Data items
______________________________

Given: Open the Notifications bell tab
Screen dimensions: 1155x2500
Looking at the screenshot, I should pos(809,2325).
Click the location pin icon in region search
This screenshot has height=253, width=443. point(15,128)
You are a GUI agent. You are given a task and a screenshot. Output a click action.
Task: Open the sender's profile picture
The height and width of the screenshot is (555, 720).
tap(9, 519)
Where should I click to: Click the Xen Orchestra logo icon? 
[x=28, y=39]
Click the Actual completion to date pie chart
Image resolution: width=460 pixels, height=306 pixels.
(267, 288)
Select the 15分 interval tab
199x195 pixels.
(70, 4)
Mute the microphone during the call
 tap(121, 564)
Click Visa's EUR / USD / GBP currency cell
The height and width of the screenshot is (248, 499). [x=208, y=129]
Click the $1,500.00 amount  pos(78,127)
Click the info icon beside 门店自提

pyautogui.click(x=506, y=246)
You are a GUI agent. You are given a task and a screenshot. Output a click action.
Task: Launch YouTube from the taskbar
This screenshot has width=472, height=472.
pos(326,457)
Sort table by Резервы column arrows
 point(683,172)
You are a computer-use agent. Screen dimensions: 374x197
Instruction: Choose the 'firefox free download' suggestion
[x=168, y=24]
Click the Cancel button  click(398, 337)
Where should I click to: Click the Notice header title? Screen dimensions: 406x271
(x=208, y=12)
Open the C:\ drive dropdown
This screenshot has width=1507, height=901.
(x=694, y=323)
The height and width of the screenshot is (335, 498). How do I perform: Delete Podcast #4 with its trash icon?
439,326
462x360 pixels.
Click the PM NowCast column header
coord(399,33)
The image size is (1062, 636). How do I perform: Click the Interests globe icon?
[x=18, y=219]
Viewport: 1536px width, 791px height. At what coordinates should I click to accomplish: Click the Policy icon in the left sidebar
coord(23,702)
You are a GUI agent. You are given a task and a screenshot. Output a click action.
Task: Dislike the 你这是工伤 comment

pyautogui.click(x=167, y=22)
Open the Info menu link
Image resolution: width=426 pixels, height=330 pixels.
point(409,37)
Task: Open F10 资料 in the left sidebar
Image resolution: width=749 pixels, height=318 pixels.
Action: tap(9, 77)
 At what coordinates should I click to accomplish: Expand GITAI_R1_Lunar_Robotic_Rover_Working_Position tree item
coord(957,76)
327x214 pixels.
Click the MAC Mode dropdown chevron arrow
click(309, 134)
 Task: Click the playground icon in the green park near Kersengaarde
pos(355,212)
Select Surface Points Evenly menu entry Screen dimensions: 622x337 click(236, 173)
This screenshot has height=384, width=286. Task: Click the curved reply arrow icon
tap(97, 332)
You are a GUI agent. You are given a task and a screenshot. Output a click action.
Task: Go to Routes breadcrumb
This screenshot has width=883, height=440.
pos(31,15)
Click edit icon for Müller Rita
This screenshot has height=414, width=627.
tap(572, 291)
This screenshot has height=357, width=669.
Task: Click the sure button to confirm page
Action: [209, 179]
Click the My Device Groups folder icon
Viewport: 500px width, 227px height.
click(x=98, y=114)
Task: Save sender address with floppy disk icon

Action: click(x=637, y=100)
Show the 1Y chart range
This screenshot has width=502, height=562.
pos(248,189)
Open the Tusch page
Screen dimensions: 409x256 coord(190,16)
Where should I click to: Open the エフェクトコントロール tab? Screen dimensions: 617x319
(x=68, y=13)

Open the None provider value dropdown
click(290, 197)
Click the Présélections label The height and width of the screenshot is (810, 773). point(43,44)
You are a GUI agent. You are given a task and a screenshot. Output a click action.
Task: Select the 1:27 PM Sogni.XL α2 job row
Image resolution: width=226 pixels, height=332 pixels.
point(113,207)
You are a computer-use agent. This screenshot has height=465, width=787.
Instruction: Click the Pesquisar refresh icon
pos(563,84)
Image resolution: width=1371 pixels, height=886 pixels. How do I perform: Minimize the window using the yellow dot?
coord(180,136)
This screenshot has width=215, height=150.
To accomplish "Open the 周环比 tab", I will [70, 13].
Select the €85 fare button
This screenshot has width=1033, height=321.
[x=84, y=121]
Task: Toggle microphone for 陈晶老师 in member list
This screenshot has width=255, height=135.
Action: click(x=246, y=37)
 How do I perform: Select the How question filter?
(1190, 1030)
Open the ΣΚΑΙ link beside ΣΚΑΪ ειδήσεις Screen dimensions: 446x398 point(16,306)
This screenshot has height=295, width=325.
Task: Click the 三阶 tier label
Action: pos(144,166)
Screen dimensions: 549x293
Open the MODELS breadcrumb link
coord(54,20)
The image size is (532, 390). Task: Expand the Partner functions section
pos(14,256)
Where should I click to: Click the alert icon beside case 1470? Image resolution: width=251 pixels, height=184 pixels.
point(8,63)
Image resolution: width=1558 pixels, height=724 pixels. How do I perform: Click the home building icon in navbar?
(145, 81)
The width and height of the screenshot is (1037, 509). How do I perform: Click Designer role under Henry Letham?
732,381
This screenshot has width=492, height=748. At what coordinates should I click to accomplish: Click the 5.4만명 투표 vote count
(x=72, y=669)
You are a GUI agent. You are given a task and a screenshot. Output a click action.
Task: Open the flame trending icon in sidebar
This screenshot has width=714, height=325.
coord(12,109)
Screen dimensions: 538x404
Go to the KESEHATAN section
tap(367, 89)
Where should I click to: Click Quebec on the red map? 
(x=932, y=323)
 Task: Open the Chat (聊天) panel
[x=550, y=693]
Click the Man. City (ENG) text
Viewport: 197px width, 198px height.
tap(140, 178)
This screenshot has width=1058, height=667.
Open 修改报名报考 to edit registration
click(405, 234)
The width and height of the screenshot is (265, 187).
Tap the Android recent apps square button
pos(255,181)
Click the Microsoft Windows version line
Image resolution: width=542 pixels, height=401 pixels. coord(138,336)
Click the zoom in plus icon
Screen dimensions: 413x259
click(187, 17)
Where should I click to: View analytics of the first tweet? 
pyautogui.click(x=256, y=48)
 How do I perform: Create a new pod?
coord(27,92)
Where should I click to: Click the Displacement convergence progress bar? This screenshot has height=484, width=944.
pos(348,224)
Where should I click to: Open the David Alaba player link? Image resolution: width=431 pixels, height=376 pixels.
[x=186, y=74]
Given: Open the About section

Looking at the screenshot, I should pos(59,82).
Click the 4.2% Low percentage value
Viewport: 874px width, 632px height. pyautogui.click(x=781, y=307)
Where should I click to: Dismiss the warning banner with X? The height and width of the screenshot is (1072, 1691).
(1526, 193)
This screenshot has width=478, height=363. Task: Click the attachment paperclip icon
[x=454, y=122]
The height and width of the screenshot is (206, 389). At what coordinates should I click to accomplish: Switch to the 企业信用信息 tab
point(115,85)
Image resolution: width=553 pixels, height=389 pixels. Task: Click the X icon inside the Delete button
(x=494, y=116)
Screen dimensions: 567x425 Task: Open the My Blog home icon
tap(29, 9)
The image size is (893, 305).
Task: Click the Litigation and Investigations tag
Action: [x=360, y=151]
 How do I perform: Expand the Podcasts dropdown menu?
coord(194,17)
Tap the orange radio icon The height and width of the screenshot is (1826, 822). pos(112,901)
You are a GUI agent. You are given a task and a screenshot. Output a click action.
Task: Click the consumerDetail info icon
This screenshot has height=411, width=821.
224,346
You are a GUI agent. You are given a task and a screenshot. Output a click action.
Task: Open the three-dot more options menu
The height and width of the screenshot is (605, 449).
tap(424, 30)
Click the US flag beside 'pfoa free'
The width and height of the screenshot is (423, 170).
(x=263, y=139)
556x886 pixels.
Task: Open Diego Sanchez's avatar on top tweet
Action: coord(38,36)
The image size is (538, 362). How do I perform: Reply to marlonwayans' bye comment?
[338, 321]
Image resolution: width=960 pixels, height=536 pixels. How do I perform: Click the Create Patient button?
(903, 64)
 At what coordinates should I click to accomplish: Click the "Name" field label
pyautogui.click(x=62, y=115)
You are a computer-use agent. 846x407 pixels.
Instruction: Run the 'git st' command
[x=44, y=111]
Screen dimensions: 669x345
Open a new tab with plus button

______________________________

> _HOW TO COMPLETE THIS TASK_:
In the data above, find the line that contains "Instruction: Choose the" and the line that contains "Click the Cancel". Repeat exactly those lines and every line between them, and only those.

> _ANSWER BOX_:
Instruction: Choose the 'firefox free download' suggestion
[x=168, y=24]
Click the Cancel button  click(398, 337)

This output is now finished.